# [PROBLEM DESCRIPTION]
Going through the listing below, work out how many lines include "more" and give that number by itself.

# [MATERIAL PROVIDED]

------------------------------------

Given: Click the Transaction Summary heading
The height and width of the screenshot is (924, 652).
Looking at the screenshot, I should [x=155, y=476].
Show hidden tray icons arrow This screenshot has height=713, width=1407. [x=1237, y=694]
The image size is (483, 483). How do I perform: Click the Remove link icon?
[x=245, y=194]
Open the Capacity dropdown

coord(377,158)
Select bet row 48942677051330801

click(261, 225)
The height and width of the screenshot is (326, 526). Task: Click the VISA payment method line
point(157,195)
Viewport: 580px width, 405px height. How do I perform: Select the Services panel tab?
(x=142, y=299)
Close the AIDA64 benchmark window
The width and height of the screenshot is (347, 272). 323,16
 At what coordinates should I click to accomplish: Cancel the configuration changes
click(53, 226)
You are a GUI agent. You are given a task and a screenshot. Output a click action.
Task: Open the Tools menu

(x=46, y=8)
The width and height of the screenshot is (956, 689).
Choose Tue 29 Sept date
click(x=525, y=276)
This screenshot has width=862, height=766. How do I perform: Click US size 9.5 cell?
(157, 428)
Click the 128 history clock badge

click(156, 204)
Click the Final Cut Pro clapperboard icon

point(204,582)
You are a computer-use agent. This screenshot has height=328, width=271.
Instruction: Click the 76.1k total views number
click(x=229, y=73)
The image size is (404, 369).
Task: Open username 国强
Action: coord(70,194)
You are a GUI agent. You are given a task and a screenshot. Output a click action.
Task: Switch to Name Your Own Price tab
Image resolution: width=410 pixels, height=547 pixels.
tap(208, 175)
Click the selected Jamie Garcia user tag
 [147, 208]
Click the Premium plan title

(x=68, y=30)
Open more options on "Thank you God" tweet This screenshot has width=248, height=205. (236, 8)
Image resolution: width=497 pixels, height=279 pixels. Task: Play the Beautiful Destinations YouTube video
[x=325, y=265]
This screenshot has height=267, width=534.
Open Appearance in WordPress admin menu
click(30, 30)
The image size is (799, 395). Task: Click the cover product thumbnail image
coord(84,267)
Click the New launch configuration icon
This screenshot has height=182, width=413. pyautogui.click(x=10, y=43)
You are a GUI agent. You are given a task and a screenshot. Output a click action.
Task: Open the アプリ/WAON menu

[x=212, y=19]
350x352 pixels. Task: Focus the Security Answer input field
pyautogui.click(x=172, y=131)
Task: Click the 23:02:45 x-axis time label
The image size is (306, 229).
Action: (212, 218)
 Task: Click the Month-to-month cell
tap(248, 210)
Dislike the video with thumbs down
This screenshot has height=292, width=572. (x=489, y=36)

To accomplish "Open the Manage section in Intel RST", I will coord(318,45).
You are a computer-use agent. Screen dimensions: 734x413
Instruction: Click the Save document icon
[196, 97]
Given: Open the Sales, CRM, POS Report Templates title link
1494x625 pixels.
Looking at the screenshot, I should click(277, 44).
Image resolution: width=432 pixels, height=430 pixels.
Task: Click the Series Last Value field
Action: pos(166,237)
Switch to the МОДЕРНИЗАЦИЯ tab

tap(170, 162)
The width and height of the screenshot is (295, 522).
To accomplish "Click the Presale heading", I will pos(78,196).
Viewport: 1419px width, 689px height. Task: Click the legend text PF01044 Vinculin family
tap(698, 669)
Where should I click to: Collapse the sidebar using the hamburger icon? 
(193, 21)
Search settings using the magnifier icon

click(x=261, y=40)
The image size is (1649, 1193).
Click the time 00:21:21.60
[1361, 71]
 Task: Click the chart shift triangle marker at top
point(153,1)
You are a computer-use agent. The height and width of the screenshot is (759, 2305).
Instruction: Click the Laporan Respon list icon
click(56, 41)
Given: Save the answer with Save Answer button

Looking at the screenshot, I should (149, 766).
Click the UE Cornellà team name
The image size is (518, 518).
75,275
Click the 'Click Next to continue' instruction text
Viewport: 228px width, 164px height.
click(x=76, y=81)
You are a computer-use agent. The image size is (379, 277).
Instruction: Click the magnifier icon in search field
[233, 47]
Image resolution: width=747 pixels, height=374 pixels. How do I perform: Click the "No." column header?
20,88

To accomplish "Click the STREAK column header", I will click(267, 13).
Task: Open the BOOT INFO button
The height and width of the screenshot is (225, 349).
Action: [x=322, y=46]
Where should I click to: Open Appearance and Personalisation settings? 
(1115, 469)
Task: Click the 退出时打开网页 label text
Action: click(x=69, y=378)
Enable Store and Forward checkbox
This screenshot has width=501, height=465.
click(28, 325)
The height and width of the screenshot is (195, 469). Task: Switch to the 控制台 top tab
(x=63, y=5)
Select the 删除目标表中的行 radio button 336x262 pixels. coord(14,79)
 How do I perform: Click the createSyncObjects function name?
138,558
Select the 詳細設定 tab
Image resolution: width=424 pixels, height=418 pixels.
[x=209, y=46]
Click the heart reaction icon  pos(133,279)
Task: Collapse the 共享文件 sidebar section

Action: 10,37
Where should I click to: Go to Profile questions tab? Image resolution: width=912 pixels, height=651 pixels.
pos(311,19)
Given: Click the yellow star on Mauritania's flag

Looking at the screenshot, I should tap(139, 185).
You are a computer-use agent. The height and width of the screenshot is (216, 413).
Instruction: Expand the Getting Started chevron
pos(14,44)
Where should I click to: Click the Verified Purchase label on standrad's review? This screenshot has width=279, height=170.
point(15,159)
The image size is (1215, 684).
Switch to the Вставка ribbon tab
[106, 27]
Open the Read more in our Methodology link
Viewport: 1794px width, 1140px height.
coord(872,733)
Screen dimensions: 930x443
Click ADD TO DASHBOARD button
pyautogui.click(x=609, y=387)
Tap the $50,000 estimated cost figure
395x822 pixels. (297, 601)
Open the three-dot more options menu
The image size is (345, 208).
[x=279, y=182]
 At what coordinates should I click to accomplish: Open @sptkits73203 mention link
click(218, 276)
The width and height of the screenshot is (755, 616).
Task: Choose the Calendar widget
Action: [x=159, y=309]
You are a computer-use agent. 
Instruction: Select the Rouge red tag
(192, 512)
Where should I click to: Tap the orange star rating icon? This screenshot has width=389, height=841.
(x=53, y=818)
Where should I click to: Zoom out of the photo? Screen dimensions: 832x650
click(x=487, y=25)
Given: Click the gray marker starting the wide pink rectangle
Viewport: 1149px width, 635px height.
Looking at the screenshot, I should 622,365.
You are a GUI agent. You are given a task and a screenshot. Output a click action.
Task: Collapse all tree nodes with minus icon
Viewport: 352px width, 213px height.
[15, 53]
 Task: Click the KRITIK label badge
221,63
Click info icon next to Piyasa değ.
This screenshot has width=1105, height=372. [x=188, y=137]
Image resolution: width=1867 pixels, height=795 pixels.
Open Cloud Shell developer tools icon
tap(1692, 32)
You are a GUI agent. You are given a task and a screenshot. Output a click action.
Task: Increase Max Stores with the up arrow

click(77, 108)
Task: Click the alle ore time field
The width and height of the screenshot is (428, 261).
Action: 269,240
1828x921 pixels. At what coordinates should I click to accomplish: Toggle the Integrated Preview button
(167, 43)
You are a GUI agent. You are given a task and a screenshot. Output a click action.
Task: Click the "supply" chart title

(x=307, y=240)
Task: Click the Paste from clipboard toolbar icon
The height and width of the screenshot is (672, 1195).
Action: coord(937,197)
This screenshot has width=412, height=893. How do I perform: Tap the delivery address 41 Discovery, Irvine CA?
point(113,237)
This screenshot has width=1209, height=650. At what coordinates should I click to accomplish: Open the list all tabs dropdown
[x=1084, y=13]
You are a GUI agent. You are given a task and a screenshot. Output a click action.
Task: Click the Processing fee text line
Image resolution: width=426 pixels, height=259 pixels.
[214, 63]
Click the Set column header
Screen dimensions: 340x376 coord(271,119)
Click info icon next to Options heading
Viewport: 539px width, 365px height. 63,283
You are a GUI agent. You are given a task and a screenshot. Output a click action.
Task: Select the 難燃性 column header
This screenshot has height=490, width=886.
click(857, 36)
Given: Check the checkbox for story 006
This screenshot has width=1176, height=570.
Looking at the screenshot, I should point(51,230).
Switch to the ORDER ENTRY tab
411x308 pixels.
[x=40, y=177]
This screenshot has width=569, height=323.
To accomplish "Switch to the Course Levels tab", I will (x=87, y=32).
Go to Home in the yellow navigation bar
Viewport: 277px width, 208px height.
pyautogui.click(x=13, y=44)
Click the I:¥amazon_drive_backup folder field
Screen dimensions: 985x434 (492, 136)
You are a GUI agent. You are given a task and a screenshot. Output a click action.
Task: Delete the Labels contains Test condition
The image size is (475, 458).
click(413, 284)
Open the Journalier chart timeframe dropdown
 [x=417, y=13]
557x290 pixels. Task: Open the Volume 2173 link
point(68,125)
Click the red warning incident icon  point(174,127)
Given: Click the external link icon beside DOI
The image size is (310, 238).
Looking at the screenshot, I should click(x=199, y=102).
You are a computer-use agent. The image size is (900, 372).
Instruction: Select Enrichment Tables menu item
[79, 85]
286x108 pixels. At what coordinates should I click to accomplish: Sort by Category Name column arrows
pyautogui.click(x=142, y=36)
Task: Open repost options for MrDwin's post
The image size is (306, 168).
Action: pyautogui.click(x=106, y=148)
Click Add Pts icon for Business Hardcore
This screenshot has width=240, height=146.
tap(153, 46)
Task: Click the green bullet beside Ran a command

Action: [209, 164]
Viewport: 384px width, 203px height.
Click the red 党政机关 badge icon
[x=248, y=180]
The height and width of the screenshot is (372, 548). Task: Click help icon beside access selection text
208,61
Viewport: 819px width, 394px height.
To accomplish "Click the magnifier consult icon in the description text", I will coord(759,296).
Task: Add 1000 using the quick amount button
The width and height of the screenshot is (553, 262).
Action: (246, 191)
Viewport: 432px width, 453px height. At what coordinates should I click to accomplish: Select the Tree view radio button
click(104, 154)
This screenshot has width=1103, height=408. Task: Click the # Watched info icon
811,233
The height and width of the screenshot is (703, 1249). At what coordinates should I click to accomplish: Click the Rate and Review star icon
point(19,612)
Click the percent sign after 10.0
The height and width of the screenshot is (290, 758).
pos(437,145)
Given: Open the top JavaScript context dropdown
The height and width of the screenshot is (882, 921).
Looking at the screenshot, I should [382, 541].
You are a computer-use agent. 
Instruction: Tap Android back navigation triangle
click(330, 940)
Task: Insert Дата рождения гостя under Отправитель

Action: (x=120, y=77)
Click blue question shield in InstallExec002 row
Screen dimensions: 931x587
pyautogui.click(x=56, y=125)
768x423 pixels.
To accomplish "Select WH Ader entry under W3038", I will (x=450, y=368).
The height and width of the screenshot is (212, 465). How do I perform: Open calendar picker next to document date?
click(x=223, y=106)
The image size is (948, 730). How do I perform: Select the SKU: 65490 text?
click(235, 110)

------------------------------------

# [TASK RESULT]
3